Dans la pure impulsion, le souci n’est pas encore devenu libre, même si c’est lui qui seul rend possible ontologiquement que le Dasein subisse sa propre impulsion. Dans le penchant, au contraire, le souci est toujours déjà lié. Penchant et impulsion sont des possibilités qui s’enracinent dans l’être-jeté du Dasein. Impossible d’anéantir l’impulsion « à vivre », d’extirper le penchant « à se laisser porter » (« vivre ») par le monde. Mais tous deux, parce que et seulement parce qu’ils se fondent ontologiquement dans le souci, peuvent être modifiés ontico-existentiellement par celui-ci en tant qu’authentique. [ET §41]

La vie et la mort

Classé dans: — admin @ 11:46 am

La mort au sens le plus large est un phénomène de la vie. La vie doit être comprise comme un mode d’être auquel appartient un être-au-monde. Elle ne peut être fixée ontologiquement que dans une orientation privative sur le Dasein. Même le Dasein peut se laisser considérer comme une pure vie. Aux yeux de l’approche biologico-physiologique, il sera alors intégré au domaine d’être que nous connaissons comme monde animal et végétal. À l’intérieur de ce champ, il est possible, par voie de constat ontique, de recueillir des données et des statistiques sur la durée de vie des plantes, des animaux et des hommes. Des connexions entre durée de vie, reproduction et croissance peuvent être découvertes, et les « types » de mort - les causes, les « mécanismes » et les guises de son intervention - être soumis à une investigation scientifique [NA : Cf. sur ce point l’ample exposé d’E. KORSCHELT, Lebensdauer, Altern und Tod (NT : Durée de vie, vieillissement et mort), 3ème éd., 1924, et notamment la riche bibliographie des p. 414 sq.].

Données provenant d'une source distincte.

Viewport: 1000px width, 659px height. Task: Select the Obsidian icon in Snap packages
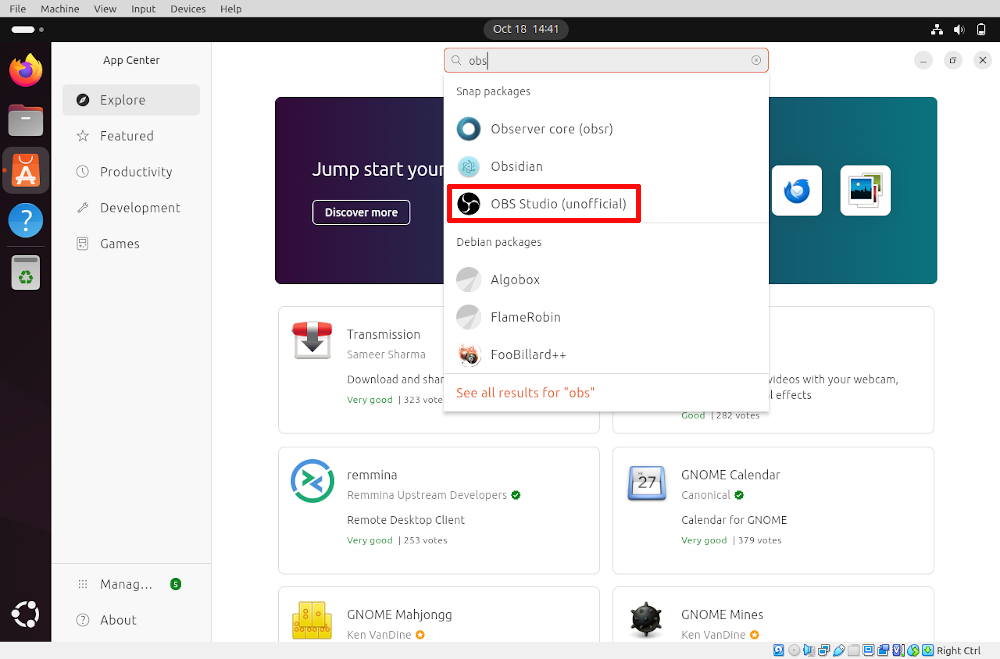468,166
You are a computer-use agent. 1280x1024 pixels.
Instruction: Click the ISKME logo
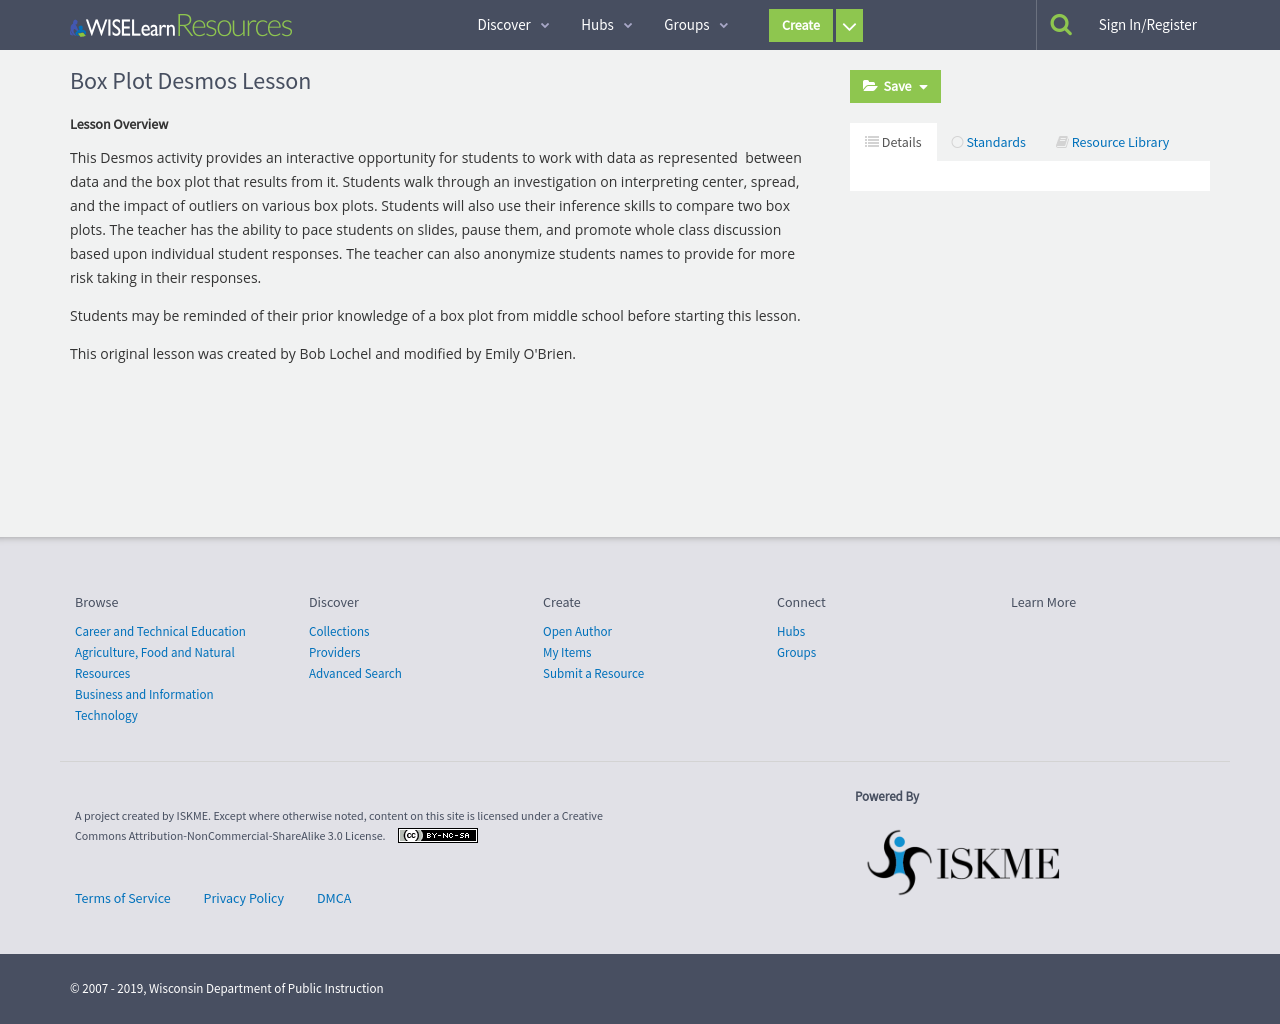(963, 862)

À cette étude biologico-ontique de la mort, une problématique ontologique est sous-jacente. Il reste à demander comment, à partir de l’essence ontologique de la vie, se détermine [247] celle de la mort. Dans une certaine mesure, l’investigation ontique de la mort a toujours déjà tranché ce point. Des préconceptions plus ou moins clarifiées de la vie et de la mort y sont à l’œuvre. Elles ont besoin d’être pré-dessinées par l’ontologie du Dasein. En outre, à l’intérieur même de cette ontologie du Dasein préordonnée à une ontologie de la vie, l’analytique existentiale de la mort est à son tour subordonnée à une caractérisation de la constitution fondamentale du Dasein. Nous avons nommé le finir de l’être vivant le périr. Or s’il est vrai que le Dasein « a » sa mort physiologique, biologique - non point ontiquement isolée, certes, mais codéterminée par son mode d’être originaire -, qu’il peut même finir sans à proprement parler mourir, et s’il est vrai, d’un autre côté, que le Dasein en tant que tel ne périt jamais simplement, nous caractériserons ce phénomène intermédiaire par le terme de décéder, le verbe mourir étant au contraire réservé à la guise d’être en laquelle le Dasein est pour sa mort. En conséquence de quoi, nous devons dire : le Dasein ne périt jamais, mais il ne peut décéder qu’aussi longtemps qu’il meurt. L’étude biologico-médicale du décéder est en mesure de dégager des résultats qui peuvent également posséder une signification ontologique, à condition du moins que soit assurée l’orientation fondamentale pour une interprétation existentiale de la mort. À moins que nous ne devions concevoir la maladie et la mort - même envisagées médicalement -primairement comme des phénomènes existentiaux ? [ET §49]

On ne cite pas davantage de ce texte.